CINCINNATI – The question -- at least the start of the question -- was about how the Brewers would approach September given their cushion in the National League Central. With a 10-game lead over second-place Chicago going into Sunday’s 11-inning, 4-3 loss to the Reds at Great American Ball Park, Fangraphs pegged Milwaukee’s odds of winning the division at 99.6 percent.

Of course, nothing has been won yet. And there are still the overall NL standings to think about. But with all of those caveats in mind, the gist of the query was whether the Brewers have built themselves enough of a lead for skipper Pat Murphy to start managing his pitching staff and position-player group with October in the back of his mind.

Before the questioner could finish, however, Murphy cut him off.

“I’m sorry,” Murphy said. “I don’t mean to be a [jerk] about this, but I look at the game tonight. You can’t be closed-minded to players’ health, but it’s ‘win tonight.’”

Sometimes managers say that just to say it, but Murphy proved it in a series that saw the Brewers take three of four from the Reds. On Friday, in Milwaukee’s first doubleheader this season, Murphy used all of his available high-leverage relievers to secure a win in Game 1, even though it left him thin behind Game 2 starter DL Hall, who was pitching in the Majors for only the second time since April.

It worked because Hall and Joe Ross combined for a five-hitter in a blowout win, which sealed Hall’s spot as a September callup and kept the bullpen in relatively good shape to win a one-run game on Saturday and be well-stocked for Sunday’s series finale, which was the seventh of 10 games in nine days.

The Brewers took their bid for a rare four-game sweep all the way to an 11th inning thanks to Bryse Wilson, the last Milwaukee reliever to pitch in the series, covering parts of five innings, the first four of them scoreless before pinch-hitter Santiago Espinal hit a comebacker that glanced off Wilson and won the game for the Reds.
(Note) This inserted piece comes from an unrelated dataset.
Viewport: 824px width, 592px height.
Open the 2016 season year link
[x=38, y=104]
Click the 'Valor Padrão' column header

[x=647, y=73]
Unfortunately, the game also stretched that long thanks to a Brewers offense that went 0-for-21 to finish the day against a Reds relief corps that included old friends Jakob Junis and Brent Suter.

“I was happy with everything I saw and everything I did, and the outcome sucks. That’s how the game works sometimes,” Wilson said.
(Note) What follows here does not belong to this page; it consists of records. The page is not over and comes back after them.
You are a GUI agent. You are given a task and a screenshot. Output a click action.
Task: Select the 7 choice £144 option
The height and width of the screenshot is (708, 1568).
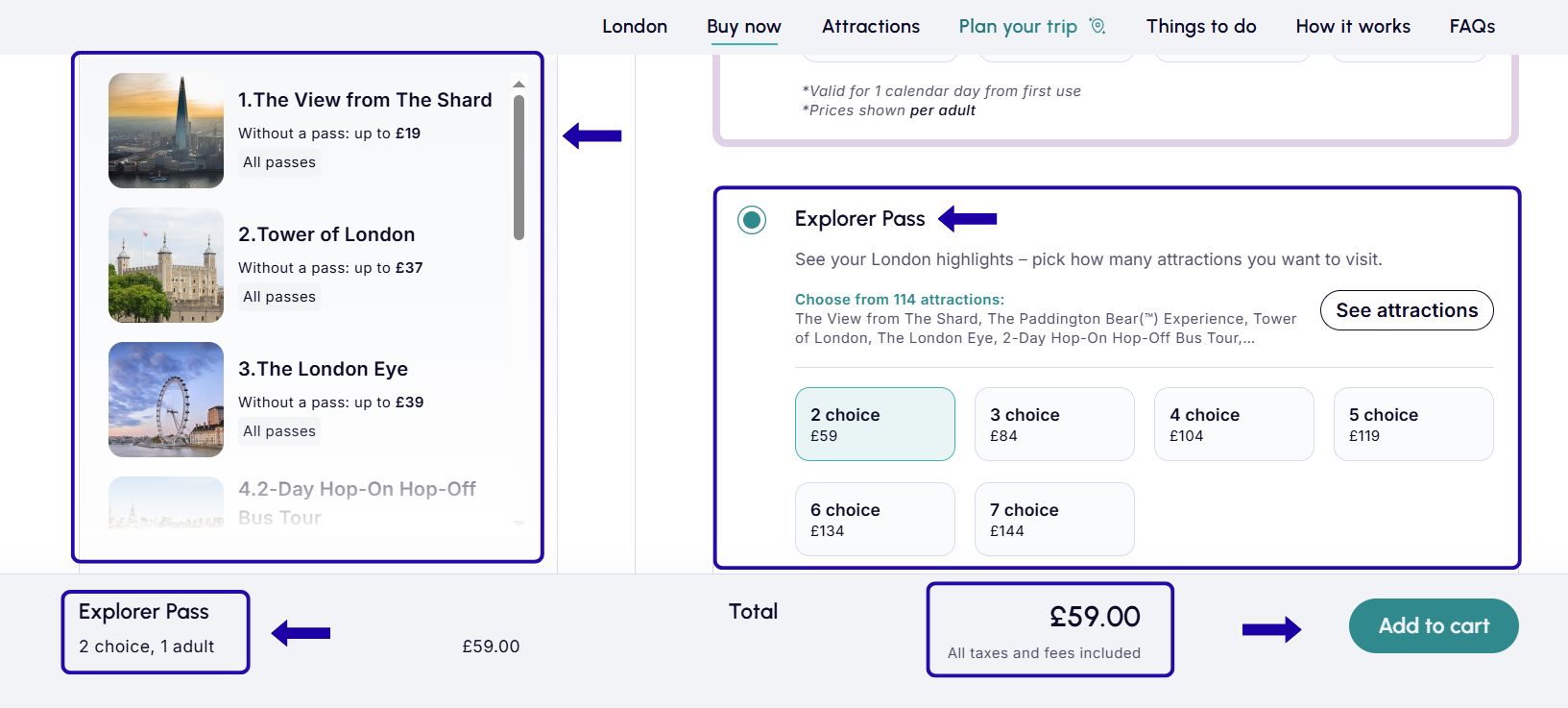pos(1053,519)
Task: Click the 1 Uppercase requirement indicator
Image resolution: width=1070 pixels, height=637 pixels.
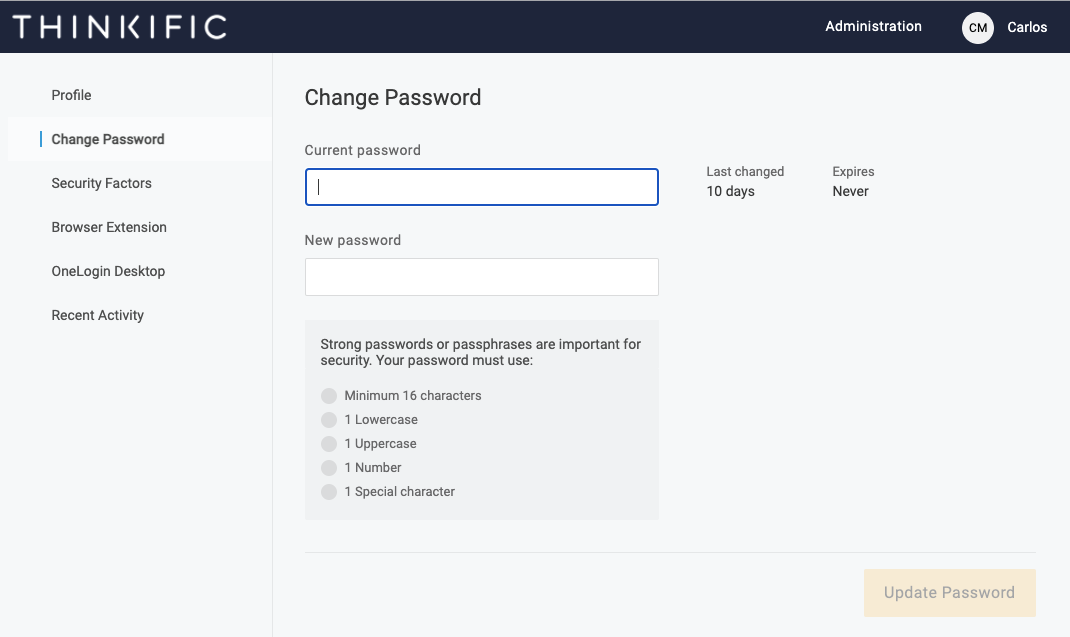Action: (329, 444)
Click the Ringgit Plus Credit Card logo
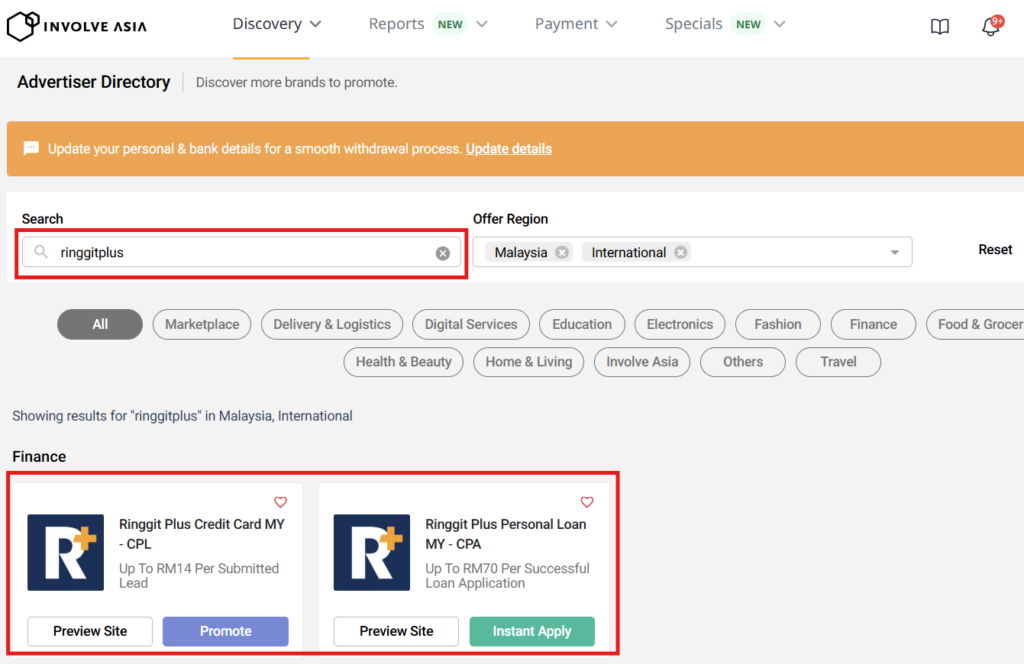 coord(65,552)
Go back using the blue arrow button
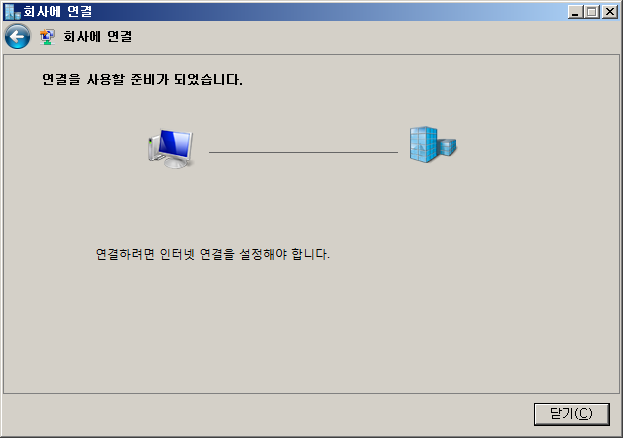The height and width of the screenshot is (438, 623). [x=17, y=37]
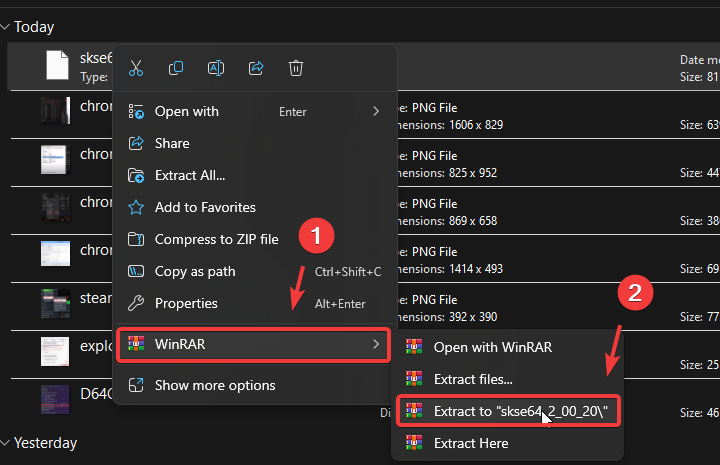Click Show more options
Image resolution: width=720 pixels, height=465 pixels.
(x=214, y=385)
Was Murphy satisfied with three of four in the series?

In previous years, the Brewers might start to prioritize rest in this situation. That’s how they approached the end of 2021 when they had a comfortable lead, only to go ice cold in late September and into a first-round playoff loss to the Braves. Murphy seems to prefer to push.
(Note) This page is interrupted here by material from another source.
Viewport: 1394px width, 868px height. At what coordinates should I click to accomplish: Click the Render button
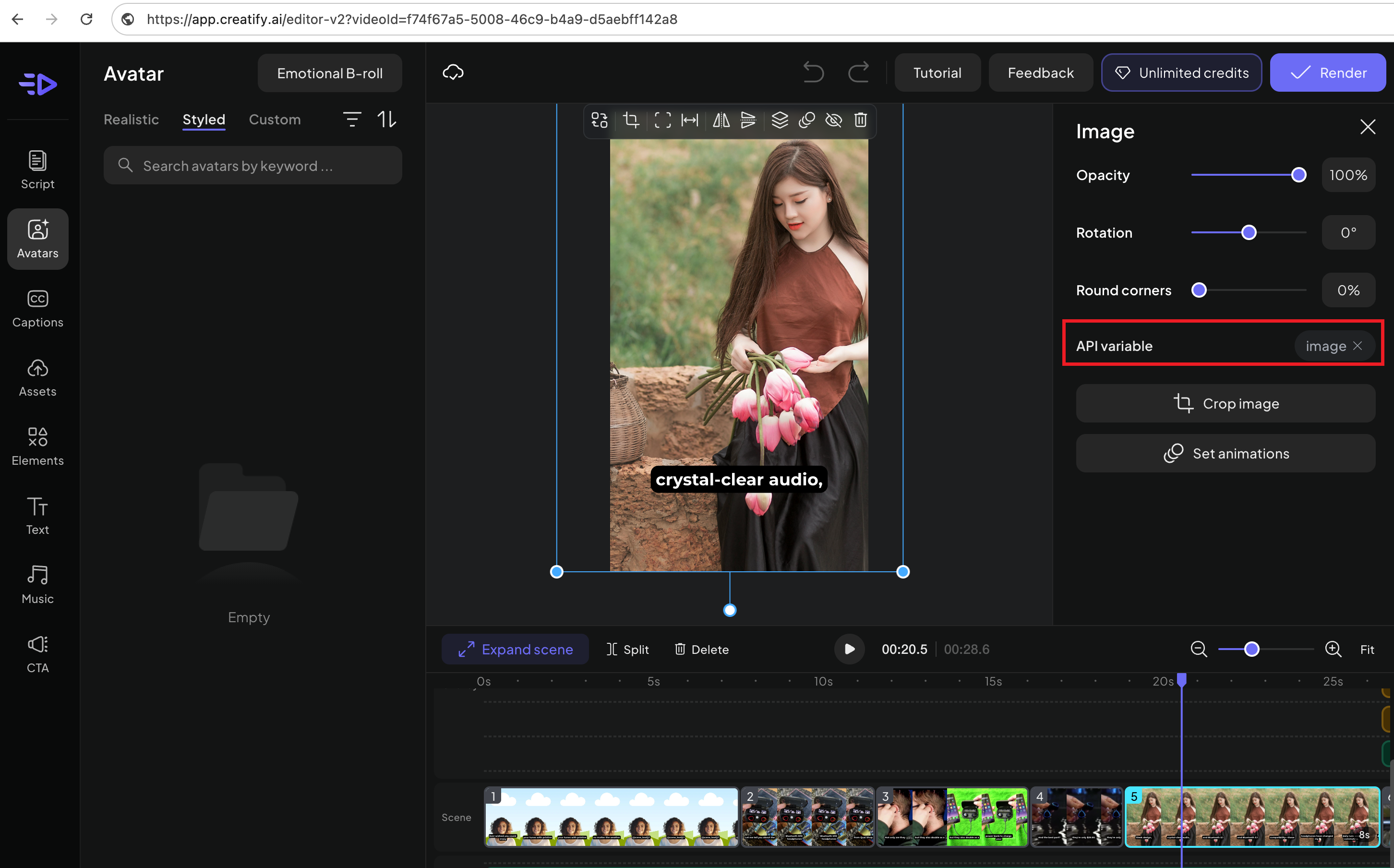[x=1327, y=73]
“I have plenty of people around me, please believe me, who are going to remind me of that [stuff], both up,” Murphy said, referring to the front office, “and sideways. I do hear it all and I’m not trying to be disrespectful, like I don’t even think about it.

“You see the games we have left. You see the teams we’re playing. … We’re not talented enough to not stick to our way of doing things.”

That’s not a knock on his players’ talent. It just means that Murphy believes his team has exceeded expectations because of a word he uses often: Relentless.

Here’s how shortstop Willy Adames, who homered again Sunday to give him a homer in all four games in the series, described that message on Friday night: “We’re going out there and competing, trying to win the moment. Not worrying about tomorrow but worrying about tonight. It’s been working. The mindset was set up in Spring Training: ‘Win today.’”

The Brewers will try to keep it working. Their September schedule is home-heavy (the next six games are at American Family Field, and 16 of the remaining 25) but includes seven games against the red-hot D-backs, three huge games against the Phillies -- as Milwaukee and Philadelphia vie for a first-round bye in the postseason -- and finishes with three against a Mets team that is still in the postseason hunt.

“I think we’re playing some of the best baseball we’ve played all season,” Wilson said. “We’re excited going forward and looking forward to finishing the last month and going into the playoffs.”

Was Murphy satisfied with winning three of four games over the Brewers’ 72 hours in Cincinnati?

“I’m going to only be able to concentrate on today and what we could have done better,” Murphy said. “We just keep going on, keep moving ahead.”